SHORT EXERCISE 1 =
Answer these questions about the reader comments.
(a) What pistol did Aiden take from the dead man?
(b) To the end of which chapter had AD Ball read?
(c) According to Andrea Beauvais, what do most people in Afghanistan speak?

DOCUMENT EXCERPT =
# # # #

Once inside the apartment, Aiden snatched the dead man's gun. It was an M9, a pistol, almost certainly stolen from the body of an American soldier.

Frankie moved his head in the direction of the young boy moving in the apartment. "Aiden, retrain him while we search the place."


{The rest of this section is really strong as we are introduced to the other characters, and more importantly some conflict in the form of Why they have been recognized. I definitely dig that hook. The dialogue is very good too. Besides registering true, it also helps break up some of the direct description of the plaza and gunfight.}

------

bibbybop wrote 224 days ago

me again- yes I am procrastinating and you are my go- to escape of choice ;)

read through the next two chapters and just thought I would pop in to tell you I have nothing to say :p These are giving me exactly what I wanted from 5 and 6. I'm loving getting to see the world unfold, and phew- glad they're not twins :) Its such an intriguing relationship.

Especially loving the whole canadian/american rivalry. As a scot I completely empathise with being the wee sister overlooked by the big brother convinced they are the centre of the universe!

Tate Reese wrote 224 days ago

I have only read the first chapter and am already curious as to where this will take me. A good fluent read. Well done....

AD Ball wrote 226 days ago

YARG REViEW

I've read to the end of Chapter 4 and the end of that Chapter just wants me to read on and on and on. It's works like this which annoy me and delight me....I end up losing a lot of time but I'm reading a great book.

I thought your prologue worked well and was the most enjoyable of the chapters I read. It's action packed and just grabs the attention straight away, setting up the overall story nicely even if up until Chapter 4 we're catching up to the prologue. I like the dialogue of the characters and the nice interactions you have going on between them. They're set up well.

So yeah, to just conclude, I love this work and it makes me jealous how good it is.

Andrea Beauvais wrote 227 days ago

This is a cool idea - half human but half super-human soldiers. I get the feeling that they have an aura of invincibility. It reminds me of playing a video game where you are suddenly in god-mode for 15 seconds. I think the war in Afghanistan aspect makes the book more realistic... as if this could possibly be the future of warfare. Good work so far. Your short/long pitch really caught my eye.

I am not sure if anyone has commented on this before but in Afghanistan or other countries in that area, most of the citizens are actually members of a specific ethnic tribe and speak their respective local language. For example, most people in Afghanistan speak a variety of Pashtun not Arabic as it is a Persian country. I'm not an expert on that but it might be worthwhile to investigate further to add that extra "reality" factor to your first chapter.

Great stuff so far! Love the idea.

Eftborin wrote 227 days ago

Club Grimoire 2nd round
Hi Ellie,
Even though I thought the prologue was long, it stayed interesting from the outset. However, too much dialogue marred my enjoyment. Some annoying lines sprang out, particularly; "There were twenty dead civilians, Aiden," he hissed - How does one hiss when speaking?
Aldous pressed his lips together, "They've arranged for Iris, etc..."- How did he say that when his lips were pressed together?
Chap1; How do we know that Keira did a quick calculation in her head? I suggest 'she appeared to be making a quick calculation'.
I note that you have split the paras concerning Keira's sudden appearance in the kitchen. Again I suggest you should tell us she actually arrived at the house first.
It appears to be a chic lit so far.
Chap 2; The link with the prologue has emerged when Keira watches TV.

# # # #

(Dataset items)
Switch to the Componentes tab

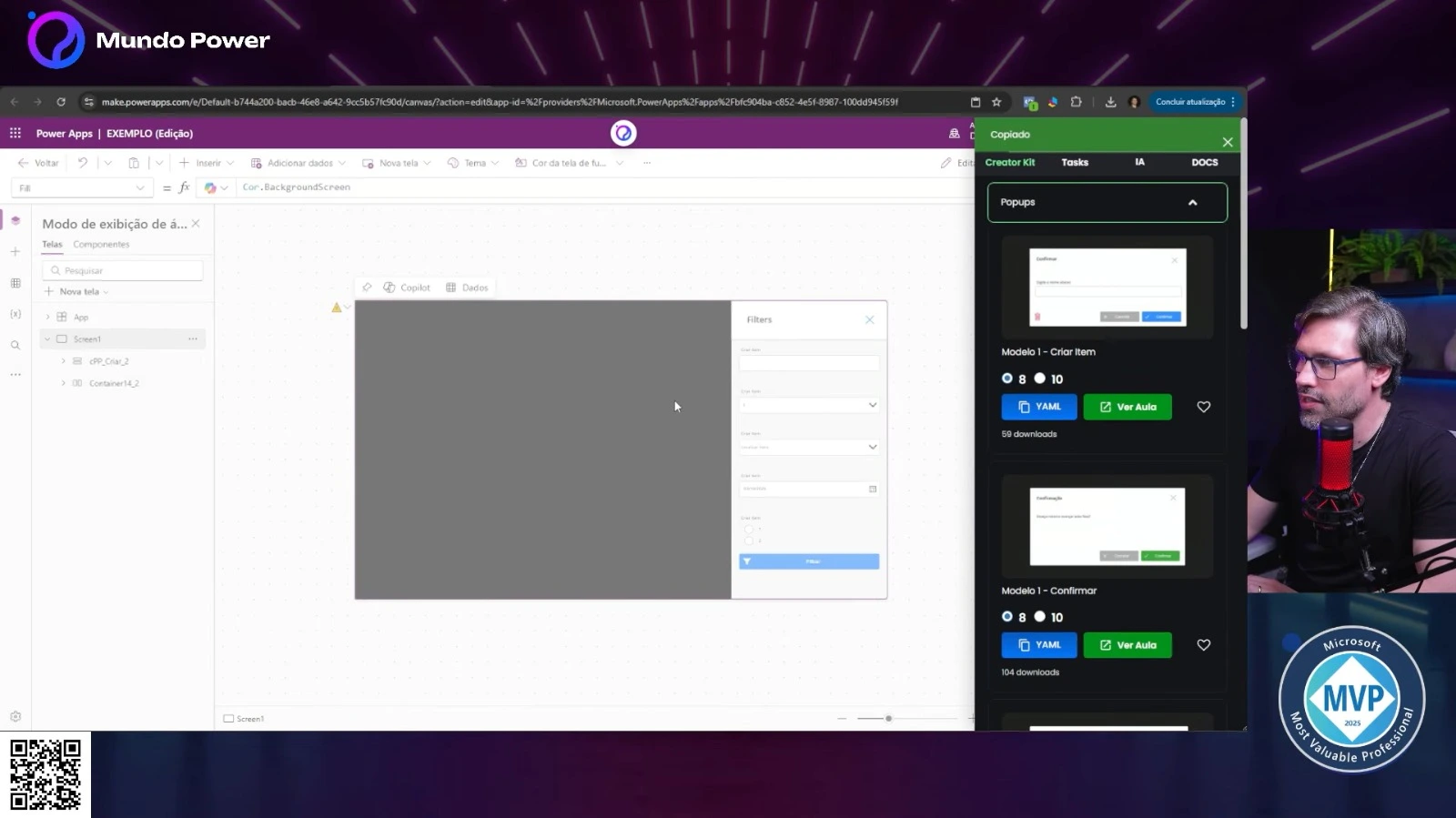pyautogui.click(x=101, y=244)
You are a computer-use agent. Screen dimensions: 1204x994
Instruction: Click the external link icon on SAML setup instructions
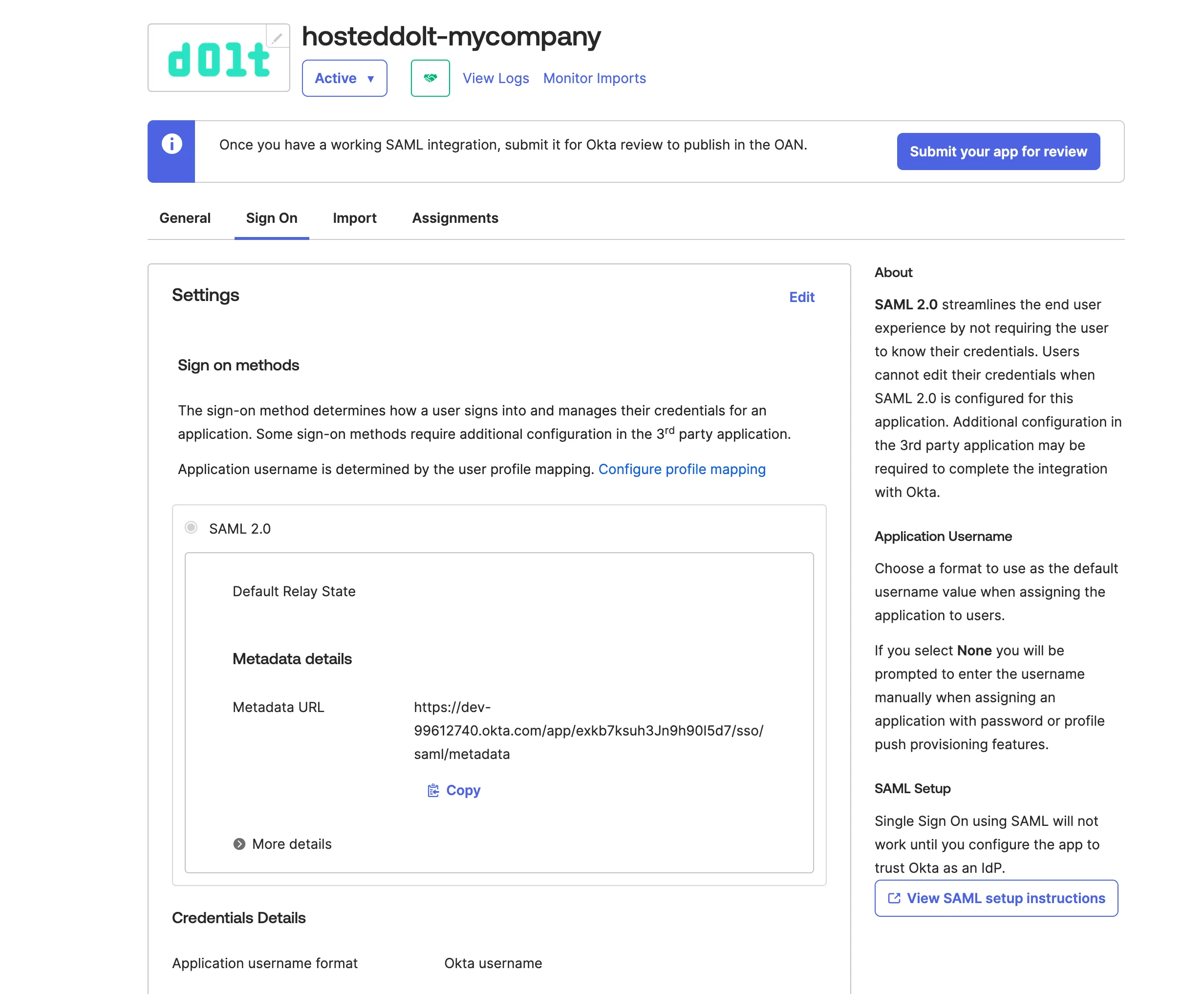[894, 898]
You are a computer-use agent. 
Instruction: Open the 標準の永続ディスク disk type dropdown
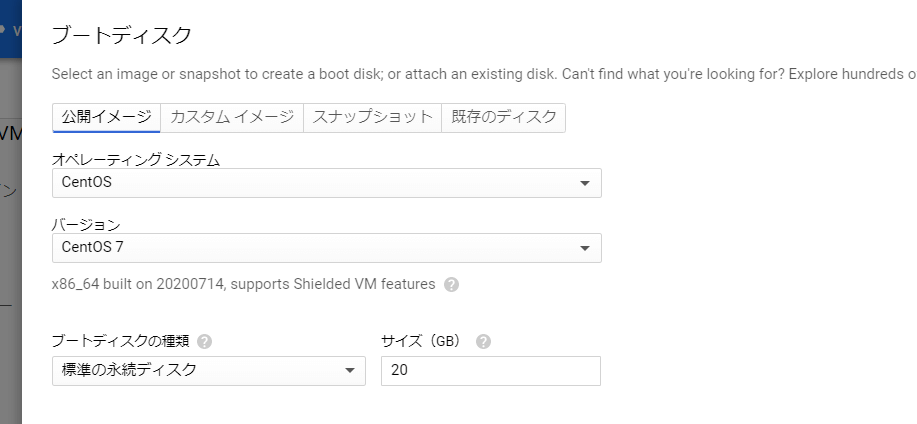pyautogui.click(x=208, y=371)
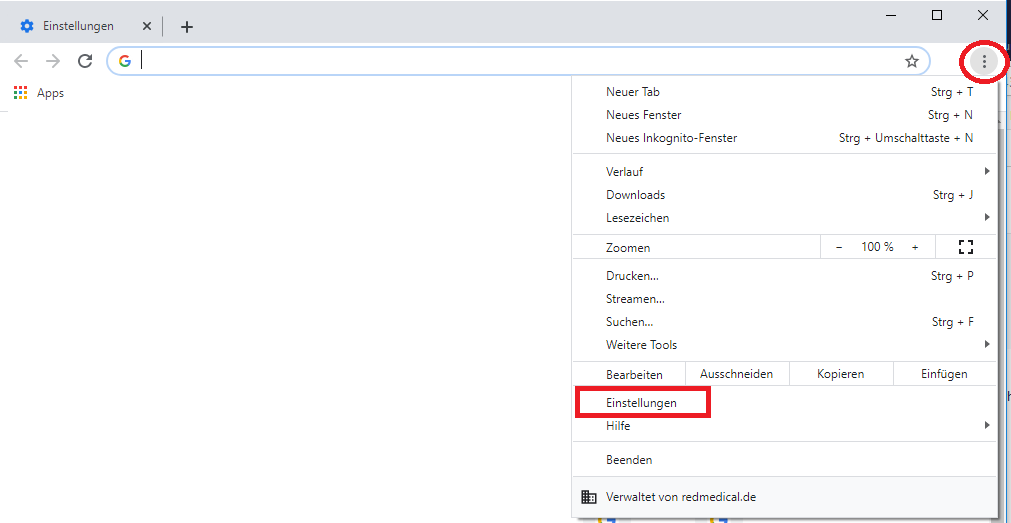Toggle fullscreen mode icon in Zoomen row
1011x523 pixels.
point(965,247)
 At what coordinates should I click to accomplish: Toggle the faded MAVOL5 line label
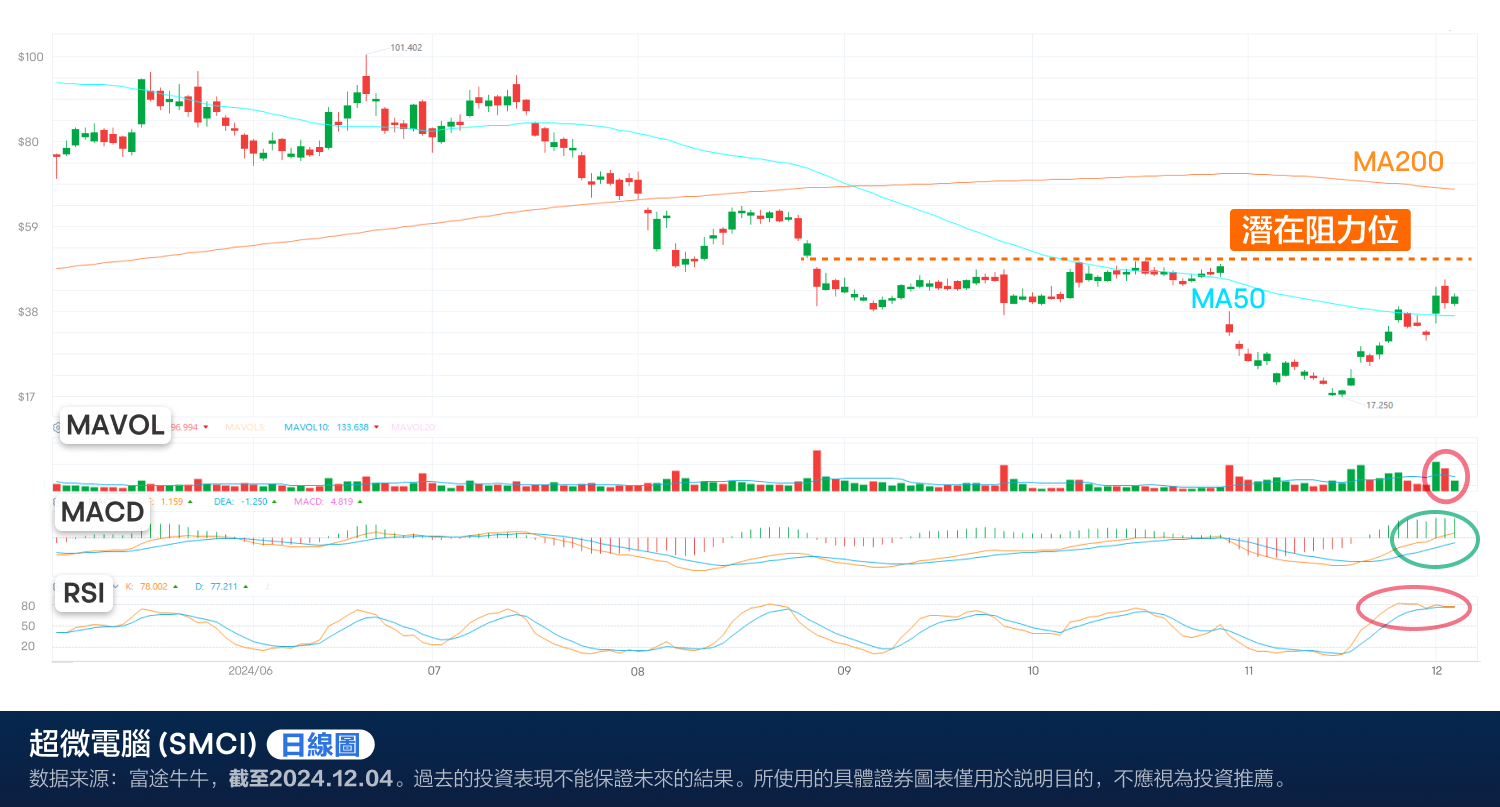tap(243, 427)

# # # #

SHORT EXERCISE 2 = In the Dataset items listing, substitute "highlighted" for "faded" in the part that opens with the line containing "At what coordinates" and runs through the end of the listing. Write that part out again with everything else unchanged, and leave out the pictures.

TASK ANSWER 1 =
(a) An M9.
(b) Chapter 4.
(c) A variety of Pashtun.

TASK ANSWER 2 =
 At what coordinates should I click to accomplish: Toggle the highlighted MAVOL5 line label
tap(243, 427)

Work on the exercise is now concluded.